* [REQUIRED ACTION] Gather each line of the records where "orange" appears.

* [STUDY MATERIAL]
◇ ◇ ◇ ◇ ◇ ◇ ◇

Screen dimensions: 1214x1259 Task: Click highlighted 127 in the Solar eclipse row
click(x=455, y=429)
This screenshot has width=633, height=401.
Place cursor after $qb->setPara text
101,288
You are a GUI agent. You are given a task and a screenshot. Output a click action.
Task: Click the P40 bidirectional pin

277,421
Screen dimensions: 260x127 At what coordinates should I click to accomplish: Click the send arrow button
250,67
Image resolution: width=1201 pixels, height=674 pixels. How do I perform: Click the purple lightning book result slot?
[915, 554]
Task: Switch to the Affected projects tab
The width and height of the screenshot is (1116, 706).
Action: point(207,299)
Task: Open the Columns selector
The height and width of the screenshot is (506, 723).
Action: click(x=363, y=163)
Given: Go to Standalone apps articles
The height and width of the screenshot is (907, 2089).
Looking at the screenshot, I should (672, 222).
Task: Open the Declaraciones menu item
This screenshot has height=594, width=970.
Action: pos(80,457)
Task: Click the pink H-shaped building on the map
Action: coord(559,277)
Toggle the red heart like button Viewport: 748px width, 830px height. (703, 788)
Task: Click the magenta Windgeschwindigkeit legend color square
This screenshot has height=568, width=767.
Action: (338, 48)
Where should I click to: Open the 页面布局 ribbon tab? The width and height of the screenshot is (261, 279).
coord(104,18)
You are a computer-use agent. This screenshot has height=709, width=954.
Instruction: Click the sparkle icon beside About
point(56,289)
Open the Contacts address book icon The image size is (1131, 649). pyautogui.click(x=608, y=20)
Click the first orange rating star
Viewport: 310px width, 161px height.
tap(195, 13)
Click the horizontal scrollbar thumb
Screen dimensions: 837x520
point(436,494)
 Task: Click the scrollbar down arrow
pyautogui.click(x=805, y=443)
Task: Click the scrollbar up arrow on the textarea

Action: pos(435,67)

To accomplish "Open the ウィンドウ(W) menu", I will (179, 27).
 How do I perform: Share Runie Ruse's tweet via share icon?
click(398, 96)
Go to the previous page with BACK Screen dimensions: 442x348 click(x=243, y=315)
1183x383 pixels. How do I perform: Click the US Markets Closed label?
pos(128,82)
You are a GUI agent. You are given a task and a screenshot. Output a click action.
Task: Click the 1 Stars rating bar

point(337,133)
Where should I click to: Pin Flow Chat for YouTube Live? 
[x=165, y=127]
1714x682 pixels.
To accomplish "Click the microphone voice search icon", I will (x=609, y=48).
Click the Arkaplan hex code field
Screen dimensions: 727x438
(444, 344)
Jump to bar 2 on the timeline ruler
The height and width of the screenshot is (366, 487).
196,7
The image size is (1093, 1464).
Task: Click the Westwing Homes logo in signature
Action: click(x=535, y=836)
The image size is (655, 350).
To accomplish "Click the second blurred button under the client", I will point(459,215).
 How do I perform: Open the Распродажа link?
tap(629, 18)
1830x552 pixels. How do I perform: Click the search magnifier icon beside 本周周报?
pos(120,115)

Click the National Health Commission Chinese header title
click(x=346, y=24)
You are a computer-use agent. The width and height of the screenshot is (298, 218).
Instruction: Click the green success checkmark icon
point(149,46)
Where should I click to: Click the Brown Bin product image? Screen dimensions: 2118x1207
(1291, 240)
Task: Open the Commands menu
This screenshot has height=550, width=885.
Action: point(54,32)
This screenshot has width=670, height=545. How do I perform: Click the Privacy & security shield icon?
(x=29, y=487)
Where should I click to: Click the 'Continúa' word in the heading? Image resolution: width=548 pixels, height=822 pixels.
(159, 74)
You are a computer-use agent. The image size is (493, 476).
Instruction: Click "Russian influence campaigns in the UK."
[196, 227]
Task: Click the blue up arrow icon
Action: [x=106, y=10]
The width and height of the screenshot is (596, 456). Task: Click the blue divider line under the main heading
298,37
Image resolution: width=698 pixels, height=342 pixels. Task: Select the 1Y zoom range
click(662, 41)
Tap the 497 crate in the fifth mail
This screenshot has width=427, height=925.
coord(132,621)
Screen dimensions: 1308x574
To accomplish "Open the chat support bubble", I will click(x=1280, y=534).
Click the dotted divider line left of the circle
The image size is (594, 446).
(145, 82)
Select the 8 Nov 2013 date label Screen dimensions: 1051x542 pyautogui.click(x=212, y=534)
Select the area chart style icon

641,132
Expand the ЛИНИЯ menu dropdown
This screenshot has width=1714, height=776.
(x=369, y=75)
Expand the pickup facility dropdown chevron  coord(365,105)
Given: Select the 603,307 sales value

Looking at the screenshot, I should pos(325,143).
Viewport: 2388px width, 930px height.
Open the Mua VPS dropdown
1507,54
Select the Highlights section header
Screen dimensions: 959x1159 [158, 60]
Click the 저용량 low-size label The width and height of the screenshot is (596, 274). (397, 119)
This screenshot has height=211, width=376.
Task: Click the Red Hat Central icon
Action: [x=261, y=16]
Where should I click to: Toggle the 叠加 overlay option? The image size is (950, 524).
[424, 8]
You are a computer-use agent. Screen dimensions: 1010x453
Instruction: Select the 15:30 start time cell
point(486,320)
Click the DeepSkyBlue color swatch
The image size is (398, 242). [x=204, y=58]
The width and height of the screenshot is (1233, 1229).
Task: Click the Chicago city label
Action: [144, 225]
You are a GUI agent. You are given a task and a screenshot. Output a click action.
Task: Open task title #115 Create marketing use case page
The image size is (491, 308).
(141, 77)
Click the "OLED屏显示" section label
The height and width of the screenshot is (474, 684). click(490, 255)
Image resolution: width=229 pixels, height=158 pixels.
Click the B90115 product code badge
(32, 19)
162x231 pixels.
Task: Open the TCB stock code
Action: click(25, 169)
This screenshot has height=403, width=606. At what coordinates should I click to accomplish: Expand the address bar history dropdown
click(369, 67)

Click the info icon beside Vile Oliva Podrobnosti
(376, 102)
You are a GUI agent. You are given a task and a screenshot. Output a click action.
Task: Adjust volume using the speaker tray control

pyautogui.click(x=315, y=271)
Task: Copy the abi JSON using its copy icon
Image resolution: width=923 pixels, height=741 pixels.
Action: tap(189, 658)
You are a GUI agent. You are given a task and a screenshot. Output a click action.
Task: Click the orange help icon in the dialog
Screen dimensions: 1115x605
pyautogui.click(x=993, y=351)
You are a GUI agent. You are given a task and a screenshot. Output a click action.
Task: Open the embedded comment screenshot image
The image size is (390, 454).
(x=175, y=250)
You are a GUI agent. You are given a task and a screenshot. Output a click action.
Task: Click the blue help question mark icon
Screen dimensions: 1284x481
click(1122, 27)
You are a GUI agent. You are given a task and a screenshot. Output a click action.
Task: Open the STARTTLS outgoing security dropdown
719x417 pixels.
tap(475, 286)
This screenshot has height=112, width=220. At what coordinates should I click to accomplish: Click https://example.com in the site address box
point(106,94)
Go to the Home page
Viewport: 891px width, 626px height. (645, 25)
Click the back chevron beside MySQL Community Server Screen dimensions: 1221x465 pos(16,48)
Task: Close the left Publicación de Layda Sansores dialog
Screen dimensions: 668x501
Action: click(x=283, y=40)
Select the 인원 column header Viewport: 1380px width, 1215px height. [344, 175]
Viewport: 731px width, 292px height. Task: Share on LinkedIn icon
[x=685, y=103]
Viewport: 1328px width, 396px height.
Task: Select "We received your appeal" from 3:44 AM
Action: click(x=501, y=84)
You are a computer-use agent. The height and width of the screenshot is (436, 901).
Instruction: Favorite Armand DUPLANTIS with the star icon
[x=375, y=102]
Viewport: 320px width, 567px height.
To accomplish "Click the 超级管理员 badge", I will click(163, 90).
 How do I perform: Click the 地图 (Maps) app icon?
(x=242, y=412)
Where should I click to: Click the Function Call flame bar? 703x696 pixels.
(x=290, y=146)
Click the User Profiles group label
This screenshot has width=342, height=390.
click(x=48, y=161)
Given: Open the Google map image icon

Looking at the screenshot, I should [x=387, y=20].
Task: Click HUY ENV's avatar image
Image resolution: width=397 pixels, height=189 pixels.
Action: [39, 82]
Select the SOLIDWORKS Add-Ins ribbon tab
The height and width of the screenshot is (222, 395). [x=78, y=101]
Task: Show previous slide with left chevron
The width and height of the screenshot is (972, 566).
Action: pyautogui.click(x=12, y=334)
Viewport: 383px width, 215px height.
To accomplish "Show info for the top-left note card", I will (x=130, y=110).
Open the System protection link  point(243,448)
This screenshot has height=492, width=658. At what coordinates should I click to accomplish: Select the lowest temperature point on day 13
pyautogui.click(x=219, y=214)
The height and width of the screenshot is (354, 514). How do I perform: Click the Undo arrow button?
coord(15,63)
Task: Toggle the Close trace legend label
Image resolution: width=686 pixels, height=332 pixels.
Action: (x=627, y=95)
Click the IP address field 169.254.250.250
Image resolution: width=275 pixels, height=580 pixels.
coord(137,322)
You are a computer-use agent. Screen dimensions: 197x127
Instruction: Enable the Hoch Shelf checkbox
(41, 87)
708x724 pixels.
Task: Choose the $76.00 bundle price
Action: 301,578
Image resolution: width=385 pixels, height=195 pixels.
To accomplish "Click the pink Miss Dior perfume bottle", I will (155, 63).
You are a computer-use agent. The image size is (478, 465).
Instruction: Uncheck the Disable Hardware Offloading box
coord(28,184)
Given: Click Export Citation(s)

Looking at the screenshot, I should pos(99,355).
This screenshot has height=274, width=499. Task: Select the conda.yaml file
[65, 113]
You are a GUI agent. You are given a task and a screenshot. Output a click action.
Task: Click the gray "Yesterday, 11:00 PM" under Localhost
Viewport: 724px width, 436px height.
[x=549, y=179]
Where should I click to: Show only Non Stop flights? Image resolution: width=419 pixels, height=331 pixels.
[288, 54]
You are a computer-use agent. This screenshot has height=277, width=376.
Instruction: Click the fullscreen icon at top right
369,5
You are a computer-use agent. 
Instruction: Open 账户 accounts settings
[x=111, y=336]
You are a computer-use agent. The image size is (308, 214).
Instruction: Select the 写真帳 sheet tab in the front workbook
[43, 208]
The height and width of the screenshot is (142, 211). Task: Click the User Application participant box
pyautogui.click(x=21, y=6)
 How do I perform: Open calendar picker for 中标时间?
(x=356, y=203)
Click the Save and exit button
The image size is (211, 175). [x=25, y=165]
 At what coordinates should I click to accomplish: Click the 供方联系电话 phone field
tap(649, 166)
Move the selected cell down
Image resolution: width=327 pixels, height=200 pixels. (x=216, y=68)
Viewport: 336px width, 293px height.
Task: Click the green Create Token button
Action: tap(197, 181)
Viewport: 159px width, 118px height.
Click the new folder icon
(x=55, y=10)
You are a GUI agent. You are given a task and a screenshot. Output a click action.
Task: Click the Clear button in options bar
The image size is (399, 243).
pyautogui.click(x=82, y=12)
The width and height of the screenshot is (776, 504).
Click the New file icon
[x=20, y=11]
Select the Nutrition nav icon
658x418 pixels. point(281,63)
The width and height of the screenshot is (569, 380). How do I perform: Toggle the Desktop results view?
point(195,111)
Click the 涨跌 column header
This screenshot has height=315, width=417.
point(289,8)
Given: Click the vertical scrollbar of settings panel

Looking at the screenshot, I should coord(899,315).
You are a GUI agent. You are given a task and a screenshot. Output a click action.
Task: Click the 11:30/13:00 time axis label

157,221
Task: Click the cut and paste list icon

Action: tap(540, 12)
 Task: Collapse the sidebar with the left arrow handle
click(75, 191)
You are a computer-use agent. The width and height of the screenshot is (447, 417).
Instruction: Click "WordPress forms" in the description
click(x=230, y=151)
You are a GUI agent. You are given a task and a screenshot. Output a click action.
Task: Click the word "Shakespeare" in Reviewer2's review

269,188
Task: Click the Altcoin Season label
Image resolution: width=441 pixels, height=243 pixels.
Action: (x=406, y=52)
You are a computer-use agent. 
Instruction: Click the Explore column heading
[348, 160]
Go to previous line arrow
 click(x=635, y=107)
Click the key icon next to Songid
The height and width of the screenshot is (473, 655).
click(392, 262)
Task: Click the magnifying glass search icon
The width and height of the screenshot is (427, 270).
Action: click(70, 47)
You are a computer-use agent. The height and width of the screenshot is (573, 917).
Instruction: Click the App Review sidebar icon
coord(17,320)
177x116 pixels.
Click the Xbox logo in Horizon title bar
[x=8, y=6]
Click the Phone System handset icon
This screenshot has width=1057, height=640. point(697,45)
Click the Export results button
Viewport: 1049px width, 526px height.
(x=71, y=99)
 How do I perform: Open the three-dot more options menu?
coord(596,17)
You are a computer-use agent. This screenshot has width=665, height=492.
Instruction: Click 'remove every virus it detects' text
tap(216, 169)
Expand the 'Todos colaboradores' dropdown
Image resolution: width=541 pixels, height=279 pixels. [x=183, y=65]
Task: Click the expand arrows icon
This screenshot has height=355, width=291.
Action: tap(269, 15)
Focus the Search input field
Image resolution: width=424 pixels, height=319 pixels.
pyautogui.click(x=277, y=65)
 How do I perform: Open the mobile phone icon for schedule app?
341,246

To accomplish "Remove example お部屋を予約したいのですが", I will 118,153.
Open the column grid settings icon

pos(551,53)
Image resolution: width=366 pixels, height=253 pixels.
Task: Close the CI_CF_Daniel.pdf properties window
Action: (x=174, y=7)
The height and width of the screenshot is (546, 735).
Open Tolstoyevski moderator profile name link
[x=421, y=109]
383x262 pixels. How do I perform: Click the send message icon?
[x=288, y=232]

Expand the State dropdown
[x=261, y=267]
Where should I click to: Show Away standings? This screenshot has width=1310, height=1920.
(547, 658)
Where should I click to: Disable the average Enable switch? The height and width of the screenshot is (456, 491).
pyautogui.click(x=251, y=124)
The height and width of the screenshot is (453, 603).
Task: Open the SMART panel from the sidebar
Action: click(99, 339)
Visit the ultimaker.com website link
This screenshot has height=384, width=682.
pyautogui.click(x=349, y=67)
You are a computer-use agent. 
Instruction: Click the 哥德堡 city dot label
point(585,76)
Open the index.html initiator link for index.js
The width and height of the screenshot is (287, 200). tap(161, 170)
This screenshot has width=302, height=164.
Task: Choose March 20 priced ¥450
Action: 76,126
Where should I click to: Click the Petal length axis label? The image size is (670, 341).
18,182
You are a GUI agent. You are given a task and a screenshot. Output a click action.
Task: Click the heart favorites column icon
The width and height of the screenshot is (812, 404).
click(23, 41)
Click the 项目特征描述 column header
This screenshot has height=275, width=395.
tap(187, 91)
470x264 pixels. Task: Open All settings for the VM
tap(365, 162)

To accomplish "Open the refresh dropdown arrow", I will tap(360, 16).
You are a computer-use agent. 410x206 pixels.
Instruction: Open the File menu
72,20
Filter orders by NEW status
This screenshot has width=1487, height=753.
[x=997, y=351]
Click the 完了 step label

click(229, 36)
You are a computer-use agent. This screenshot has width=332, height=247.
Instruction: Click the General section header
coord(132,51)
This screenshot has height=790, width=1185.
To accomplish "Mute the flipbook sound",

◇ ◇ ◇ ◇ ◇ ◇ ◇

* [ANSWER SECTION]
Click the first orange rating star
Task: Click the orange help icon in the dialog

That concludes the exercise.